__PARTS OF THE EXERCISE__
1. In the passage on insecure default configurations, what did older versions of MongoDB require by default?
2. Carry on the passage about API security from the point where it ends.

__EXCERPT TO READ__
%%

Insecure default configurations

Many third-party dependencies like databases and web frameworks are insecure by default and require developers to tighten up security via custom configuration. For instance, older versions of MongoDB were accessible to the internet and required no authentication by default. This caused thousands of databases to be exposed to the public if the developer did not change default configurations.

Insecure default configurations like this example can cause many serious security issues if the developer is not aware of their consequences. As of this writing, MongoDB still does not require authentication by default. To see how you can set up authentication to your MongoDB database, read the MongoDB documentation (https://docs.mongodb.com/manual/tutorial/enable-authentication/).

Note that this list does not include all the possible security misconfigurations that can happen to an API; rather, it is an overview of the most common ones. I hope that this list will help you stamp out the most common security misconfigurations in your API systems and help you consider other potential security gaps in your API!

API #8: Injection

Injection is the underlying issue for a large number of vulnerabilities, such as SQL injection, OS command injection, and XML injection. Together, injections account for a huge percentage of vulnerabilities found in real-world applications and APIs.

%%

__SOURCE DATA__
%%

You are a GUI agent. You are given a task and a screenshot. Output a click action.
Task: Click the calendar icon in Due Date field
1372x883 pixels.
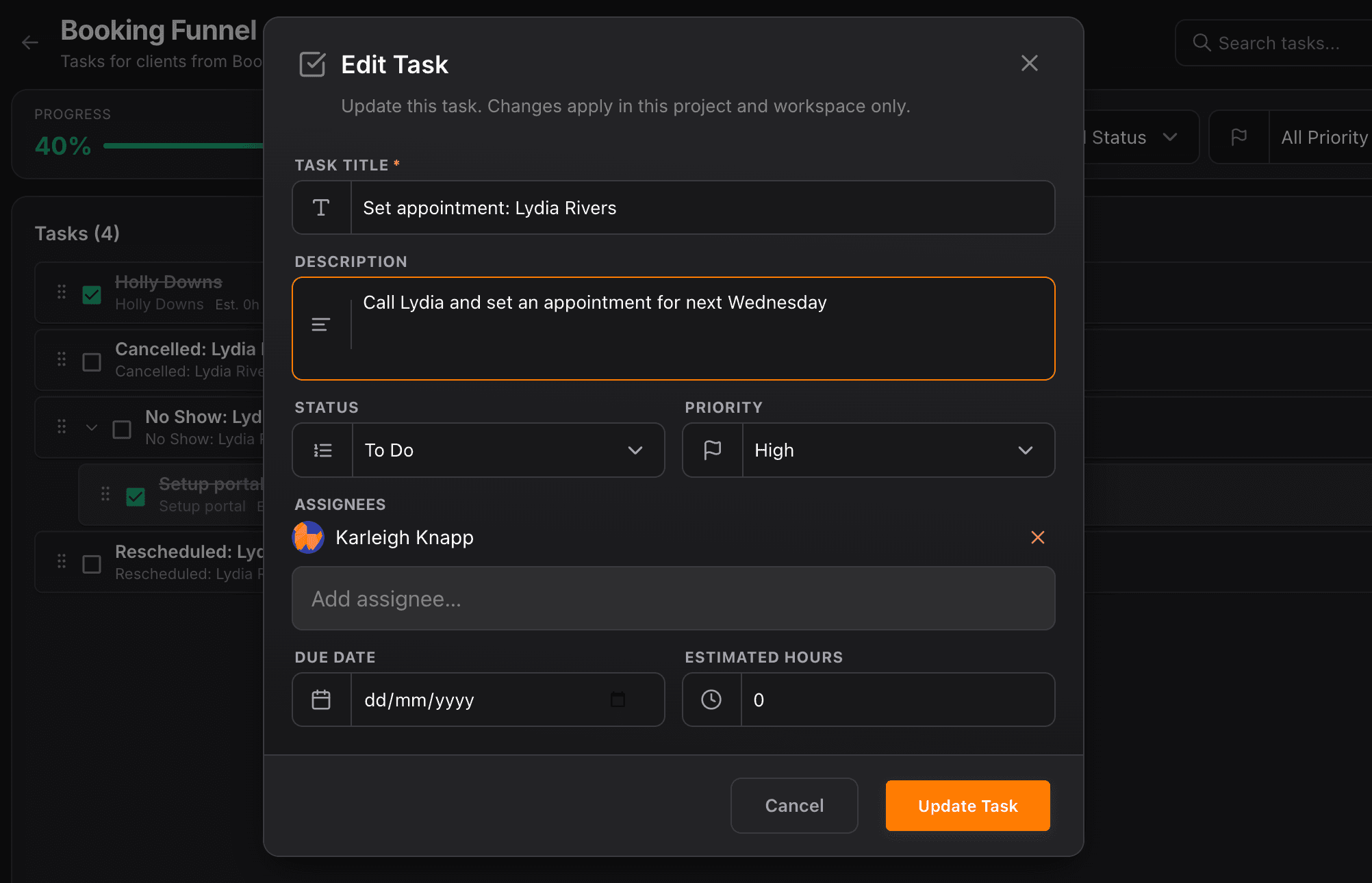coord(322,700)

%%

__ANSWERS BELOW__
1. No authentication; they were also accessible to the internet.

2.
How injections happen

In a single sentence, injection happens when an application cannot properly distinguish between untrusted user data and code.

Untrusted user data can be HTTP request parameters, HTTP headers, and cookies. They can also come from databases or stored files that can be modified by the user. If the application does not properly process the untrusted user data before inserting it into a command or query, the program’s interpreter will confuse the user input as a part of a command or a query. In this case, attackers can send data to an application in a way that will change the meaning of its commands.

In a SQL injection attack, for example, the attacker injects data to manipulate SQL commands. And in a command injection attack, the attacker injects data that manipulates the logic of OS system commands on the hosting server. Any program that combines user data with programming commands or code is potentially vulnerable.

Injection vulnerabilities can affect API systems as well because an API is just another way untrusted user input can enter an application. Let’s take a look at how injection vulnerabilities appear in an API.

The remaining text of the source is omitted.